Other poems address the security of a middle-class life and the many pleasures it offers – but also how that world can be broken apart by death, by serious illness, by the fear that channels of communication have ‘gone down’ and how, as a woman expected to hold everything together, one is sometimes forced to take refuge in the deepest realms of the imagination. 

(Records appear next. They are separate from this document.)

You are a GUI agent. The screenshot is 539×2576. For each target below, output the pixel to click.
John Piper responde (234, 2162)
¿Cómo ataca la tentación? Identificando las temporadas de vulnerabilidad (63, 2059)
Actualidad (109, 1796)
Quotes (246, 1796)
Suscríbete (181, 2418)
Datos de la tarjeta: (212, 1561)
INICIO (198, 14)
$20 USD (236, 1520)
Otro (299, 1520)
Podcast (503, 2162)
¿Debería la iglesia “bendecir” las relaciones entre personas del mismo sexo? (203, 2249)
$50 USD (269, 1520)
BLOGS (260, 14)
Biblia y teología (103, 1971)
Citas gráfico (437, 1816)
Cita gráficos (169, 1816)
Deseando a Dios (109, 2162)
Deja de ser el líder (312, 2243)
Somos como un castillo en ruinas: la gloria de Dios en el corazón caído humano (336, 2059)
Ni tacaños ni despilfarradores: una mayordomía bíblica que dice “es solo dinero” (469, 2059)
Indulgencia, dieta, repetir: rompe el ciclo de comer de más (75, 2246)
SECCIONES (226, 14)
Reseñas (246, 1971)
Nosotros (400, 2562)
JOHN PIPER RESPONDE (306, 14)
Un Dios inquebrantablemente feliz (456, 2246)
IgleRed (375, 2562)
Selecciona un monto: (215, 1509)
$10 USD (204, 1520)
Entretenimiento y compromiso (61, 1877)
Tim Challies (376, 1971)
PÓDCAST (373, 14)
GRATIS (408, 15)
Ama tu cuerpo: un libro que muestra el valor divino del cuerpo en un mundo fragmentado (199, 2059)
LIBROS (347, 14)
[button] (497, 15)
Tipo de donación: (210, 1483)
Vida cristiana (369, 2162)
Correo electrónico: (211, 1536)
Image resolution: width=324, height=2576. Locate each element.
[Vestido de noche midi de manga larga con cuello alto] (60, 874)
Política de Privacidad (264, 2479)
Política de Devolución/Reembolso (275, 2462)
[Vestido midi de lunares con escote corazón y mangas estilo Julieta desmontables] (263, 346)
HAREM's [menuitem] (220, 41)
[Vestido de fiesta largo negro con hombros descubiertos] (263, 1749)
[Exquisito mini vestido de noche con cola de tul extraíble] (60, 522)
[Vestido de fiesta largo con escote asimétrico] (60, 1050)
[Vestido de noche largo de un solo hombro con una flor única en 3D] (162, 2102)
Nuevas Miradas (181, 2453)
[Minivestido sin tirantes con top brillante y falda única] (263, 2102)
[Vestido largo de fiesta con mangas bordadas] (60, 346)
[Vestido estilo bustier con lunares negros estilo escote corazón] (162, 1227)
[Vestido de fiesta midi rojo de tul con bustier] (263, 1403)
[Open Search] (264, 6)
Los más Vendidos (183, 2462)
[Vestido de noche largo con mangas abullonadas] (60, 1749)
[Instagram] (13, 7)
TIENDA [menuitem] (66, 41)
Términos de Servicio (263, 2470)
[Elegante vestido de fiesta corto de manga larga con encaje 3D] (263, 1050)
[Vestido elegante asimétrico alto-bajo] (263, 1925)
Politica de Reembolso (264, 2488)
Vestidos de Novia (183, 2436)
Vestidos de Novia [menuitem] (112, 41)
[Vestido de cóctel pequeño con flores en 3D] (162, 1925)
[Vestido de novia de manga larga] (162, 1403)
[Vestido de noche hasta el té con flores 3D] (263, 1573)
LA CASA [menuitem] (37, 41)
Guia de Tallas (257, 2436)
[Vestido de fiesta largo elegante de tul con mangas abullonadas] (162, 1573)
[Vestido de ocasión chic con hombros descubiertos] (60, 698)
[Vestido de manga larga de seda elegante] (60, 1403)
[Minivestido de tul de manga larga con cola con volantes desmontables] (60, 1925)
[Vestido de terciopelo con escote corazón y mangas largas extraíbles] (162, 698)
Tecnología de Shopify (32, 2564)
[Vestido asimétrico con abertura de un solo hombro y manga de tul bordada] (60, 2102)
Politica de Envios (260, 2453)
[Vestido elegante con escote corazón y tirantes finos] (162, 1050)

Linking the whole is an engagement with the possibilities of healing: as in the bath of herbs in which her grandmother bathed her mother after giving birth; in the physicality of running and purificatory swimming in a river; in the care a hospital gives to her child and in the healing power of the natural world.

 

decorative image of fern and wood background

“These delicate lyric poems grapple with fragility, grief and bring fresh insights to Caribbean folklore, herbal rituals, and our experiences of mothering. Emily Zobel Marshall interweaves a rich tapestry that brings to life both Caribbean and Yorkshire landscape, in poignant and vivid contrast.” — Malika Booker

“A sensual, passionate meditation on the connections between continents, people and with the self. These poems explore life’s fundamentals as they wander across mountains, moorlands and rivers in landscapes alive with hooting owls, curlews’ cries and the ever-elusive Anansi.” —  Corinne Fowler

“In this beautiful and moving debut collection, the death of a mother leads to profound encounters with the natural world in poems about curative plants, maternal care, and hiking and swimming in the epic outdoors. But heart-wrenching loss leads to transformations of the self, as reflections on mother, grandmother, and their world of care, embodied in the bath of herbs, give the poet the permission to fiercely embrace her complex racial identity and defiantly resist easy categorisations in this absorbing lyrical reel.” —  Jason Allen Paisant



“This debut collection comes from a woman who knows many things. It's immersed in nature and the natural world, its splendour and power to heal. This writer-poet-mother-daughter of the Caribbean knows motherhood and death and love. I found her poems to be so tender, exacting and precise I wanted to read them again and again and finished reading them not knowing which I liked best: the one about the moon cup menses shame and or the one about the calabash breasts or the one about being mixed race. These poems are exquisitely etched on paper, and feel ‘new’ to me, a New World woman who deeply understands and respects her complex heritage, who is writing in the heart of an old England she has grown to know and love. Emily Zobel Marshall has lived a hybrid New World/Old World life and found a place for herself in modern post colonial times. These are poems for us all to love and will make us richer. Read EZM; like all sages, she has lots of experience to share and for us to treasure. These poems have blossomed from a wise heart.” — Monique Roffey


 
“This ‘daughter of diasporic waters’ takes us on a journey from her childhood in North Wales with a mother missing her home in Martinique to her life in Yorkshire; its fields, rivers, lakes and seasons captured in vivid imagery. We walk with her as she maps the ‘bonds of kinship, by sugar, blood, survival and slate’ under Emily Zobel Marshall’s skillful poetic guidance. This book is spellbinding!”  —  Tanya Shirley

 

Cover painting: Transformation and Renewal by Carol Sorhaindo

 

Variations

Emily Zobel Marshall

Emily Zobel Marshall is a Reader in Cultural Studies at Leeds Beckett University. Emily's research specialisms are Caribbean literature and Caribbean carnival cultures. She is an expert on the trickster figure in the folklore, oral cultures and literature of the African Diaspora and has published widely in these fields. She has also established a Caribbean Carnival Cultures research platform and network that aims to bring the critical, creative, academic and artistic aspects of carnival into dialogue with one another. She is a regular contributor to BBC radio discussions on racial politics and Caribbean culture. Her books focus on the role of the trickster in Caribbean and African American cultures; her first book, Anansi’s Journey: A Story of Jamaican Cultural Resistance (2012) was published by the University of the West Indies Press and her second book, American Trickster: Trauma Tradition and Brer Rabbit, was published by Rowman and Littlefield in 2019.